What do we consider good architecture in the LLM era?

We have developed principles, methodologies and tools for architecture or code design at any level, because of course, making the right choices will make the codebase more maintainable, less error-prone, easier to understand and extend. But for who, for humans or for agents?

If you happen across my reviews, discussions, PRs in OpenHands in the past year and a half, you’d find me saying a lot that “x is good for humans, and it’s good for LLMs”. X could be anything from variable naming to code design choices at any level of abstraction.

It’s not always true, though, that what is good for humans is good for LLMs. I think a lot about the code design choices that are better for LLMs. Locality of behavior, for one.

Locality of behavior comes from Richard Gabriel’s Patterns of Software, where he simply describes it as:

“The primary feature for easy maintenance is locality: Locality is that characteristic of source code that enables a programmer to understand that source by looking at only a small portion of it.”

Gabriel was writing about what makes code maintainable — the ability to look at a small piece and understand it without chasing references across the codebase.

When you prioritize locality of behavior, that comes at the expense of other code design principles, like DRY. You are effectively saying, repeat yourself here or there if that helps confining behavior on the same page in your editor. So the other pieces of code that do a bit of the same thing are also in front of your eyes when you look at other behaviors.

This does apply to humans, there’s a point at which you don’t want to DRY, because maybe the pieces of behavior become too spread out and their flow is not easy to read and follow.

But I think it’s doubly true for LLMs. Agents are able to follow execution paths, but there’s some depth or complexity around it where they get lost. This essentially depends on the LLM capabilities.

I was star-struck when I saw this capability increase beyond average human levels, about this time last year, with Gemini 2.0 Flash-Thinking. It was capable of amazing code exploration depth! It helped me through OpenHands codebase, which at the time has some 5 million tokens. A small model, yes, a Flash, and yet, it got it. It got it every single time that I can remember. Sonnet, at least until 4.5, did not. It kept rushing and guessing badly.

It seems it’s changing, though. Gemini 2.5 Pro had that ability too, and later, GPT-5.0 and its siblings could take hours and still keep track.

So what does this mean for architecture? I’m not sure. When models couldn’t follow deep execution paths, locality mattered more — keep things close, even if you repeat yourself in some ways. Now that the best models can follow the path, maybe the old trade-offs apply again.

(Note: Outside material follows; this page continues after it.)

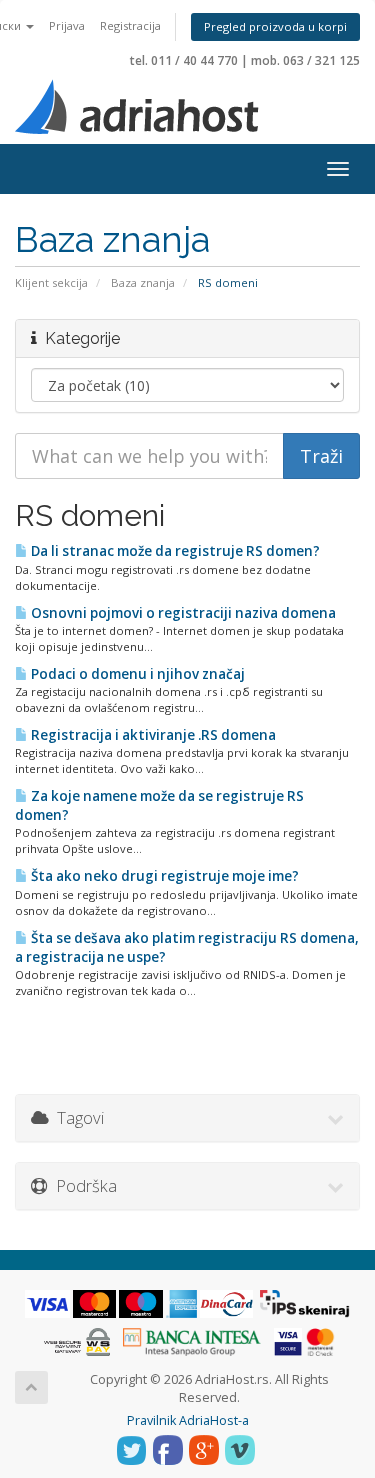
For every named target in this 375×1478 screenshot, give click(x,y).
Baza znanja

Or maybe not. There’s something to be said for code that’s easy to read in one screen, regardless of who — or what — is doing the reading. Humans still review. Humans still debug at 2 a.m. And context overload is real for both humans and LLMs.

I don’t have an answer. But I think about it a lot: the code design that’s good for humans, good for LLMs, and good for the humans who work with LLMs. They’re not always the same thing.